INFORMATION SUPPLIED:
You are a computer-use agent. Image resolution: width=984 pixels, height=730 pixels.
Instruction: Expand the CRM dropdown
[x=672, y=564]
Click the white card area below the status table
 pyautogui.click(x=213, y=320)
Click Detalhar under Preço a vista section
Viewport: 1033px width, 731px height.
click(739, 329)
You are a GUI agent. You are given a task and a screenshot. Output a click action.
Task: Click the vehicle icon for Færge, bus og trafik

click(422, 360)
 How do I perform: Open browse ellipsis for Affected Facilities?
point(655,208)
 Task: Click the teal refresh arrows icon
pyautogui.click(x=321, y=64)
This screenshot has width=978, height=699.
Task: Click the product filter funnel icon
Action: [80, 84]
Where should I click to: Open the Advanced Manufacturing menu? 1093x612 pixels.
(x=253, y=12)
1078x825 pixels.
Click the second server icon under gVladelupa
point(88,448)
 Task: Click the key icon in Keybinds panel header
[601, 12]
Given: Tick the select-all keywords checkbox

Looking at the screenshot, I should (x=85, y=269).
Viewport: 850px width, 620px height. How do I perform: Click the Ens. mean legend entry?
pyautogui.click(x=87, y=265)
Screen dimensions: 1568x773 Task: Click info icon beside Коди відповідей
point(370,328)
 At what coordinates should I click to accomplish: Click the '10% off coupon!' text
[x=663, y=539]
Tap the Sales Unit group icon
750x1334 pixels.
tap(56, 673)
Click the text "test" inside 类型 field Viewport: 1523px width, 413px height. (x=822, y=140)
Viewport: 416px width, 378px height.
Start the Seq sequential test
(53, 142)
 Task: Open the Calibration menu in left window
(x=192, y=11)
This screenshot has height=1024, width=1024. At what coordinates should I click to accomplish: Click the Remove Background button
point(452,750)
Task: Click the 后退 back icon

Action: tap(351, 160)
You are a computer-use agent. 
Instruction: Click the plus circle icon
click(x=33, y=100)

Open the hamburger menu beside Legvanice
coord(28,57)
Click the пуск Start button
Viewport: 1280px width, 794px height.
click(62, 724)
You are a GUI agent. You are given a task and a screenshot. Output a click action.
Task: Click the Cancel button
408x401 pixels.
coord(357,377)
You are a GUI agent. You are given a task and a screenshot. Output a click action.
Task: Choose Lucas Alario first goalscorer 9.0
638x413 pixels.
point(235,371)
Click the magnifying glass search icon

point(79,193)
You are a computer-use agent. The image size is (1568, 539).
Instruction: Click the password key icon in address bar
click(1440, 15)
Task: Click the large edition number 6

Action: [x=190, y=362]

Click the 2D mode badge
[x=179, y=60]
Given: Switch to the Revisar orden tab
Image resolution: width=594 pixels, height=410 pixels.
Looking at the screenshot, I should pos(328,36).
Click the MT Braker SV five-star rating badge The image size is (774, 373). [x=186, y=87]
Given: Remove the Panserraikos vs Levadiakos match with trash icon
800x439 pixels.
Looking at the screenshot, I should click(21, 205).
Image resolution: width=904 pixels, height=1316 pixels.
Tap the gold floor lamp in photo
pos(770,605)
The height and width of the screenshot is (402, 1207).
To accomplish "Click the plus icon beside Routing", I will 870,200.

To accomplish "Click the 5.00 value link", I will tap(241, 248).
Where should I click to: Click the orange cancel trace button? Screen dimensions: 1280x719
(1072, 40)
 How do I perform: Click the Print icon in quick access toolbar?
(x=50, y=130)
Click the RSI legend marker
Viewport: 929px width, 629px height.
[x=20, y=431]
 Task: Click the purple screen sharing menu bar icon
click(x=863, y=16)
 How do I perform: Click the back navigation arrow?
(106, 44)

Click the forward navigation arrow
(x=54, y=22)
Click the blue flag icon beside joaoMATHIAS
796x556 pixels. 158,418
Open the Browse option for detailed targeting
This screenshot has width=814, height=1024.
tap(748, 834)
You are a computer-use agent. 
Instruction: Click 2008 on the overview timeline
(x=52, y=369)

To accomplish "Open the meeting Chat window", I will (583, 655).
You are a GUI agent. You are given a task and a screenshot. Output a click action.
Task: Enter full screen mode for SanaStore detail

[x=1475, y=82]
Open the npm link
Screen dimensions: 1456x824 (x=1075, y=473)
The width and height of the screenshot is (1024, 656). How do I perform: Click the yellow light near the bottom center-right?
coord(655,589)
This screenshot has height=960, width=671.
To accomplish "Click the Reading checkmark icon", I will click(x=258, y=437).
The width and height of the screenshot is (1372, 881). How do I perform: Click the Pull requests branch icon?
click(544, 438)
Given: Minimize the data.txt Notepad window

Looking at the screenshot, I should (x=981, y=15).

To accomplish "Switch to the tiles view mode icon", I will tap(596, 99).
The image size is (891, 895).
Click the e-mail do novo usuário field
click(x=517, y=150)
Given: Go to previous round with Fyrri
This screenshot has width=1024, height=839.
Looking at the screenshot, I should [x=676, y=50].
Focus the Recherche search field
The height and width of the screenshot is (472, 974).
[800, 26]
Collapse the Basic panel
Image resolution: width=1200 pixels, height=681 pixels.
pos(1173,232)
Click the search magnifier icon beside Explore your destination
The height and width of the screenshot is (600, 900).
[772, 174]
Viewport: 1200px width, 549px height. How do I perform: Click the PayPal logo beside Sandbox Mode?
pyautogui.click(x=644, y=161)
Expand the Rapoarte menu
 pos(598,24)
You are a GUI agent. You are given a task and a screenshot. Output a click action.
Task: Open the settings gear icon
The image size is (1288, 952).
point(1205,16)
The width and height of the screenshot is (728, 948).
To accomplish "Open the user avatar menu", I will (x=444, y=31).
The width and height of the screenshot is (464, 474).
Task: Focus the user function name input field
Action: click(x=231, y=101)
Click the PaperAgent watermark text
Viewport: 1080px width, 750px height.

WHAT THE TASK REQUIRES:
Where the string "computer" appears in a line of the entries above, return that line.

FINAL ANSWER:
You are a computer-use agent. Image resolution: width=984 pixels, height=730 pixels.
You are a computer-use agent. 
You are a computer-use agent. The image size is (1568, 539).
You are a computer-use agent. 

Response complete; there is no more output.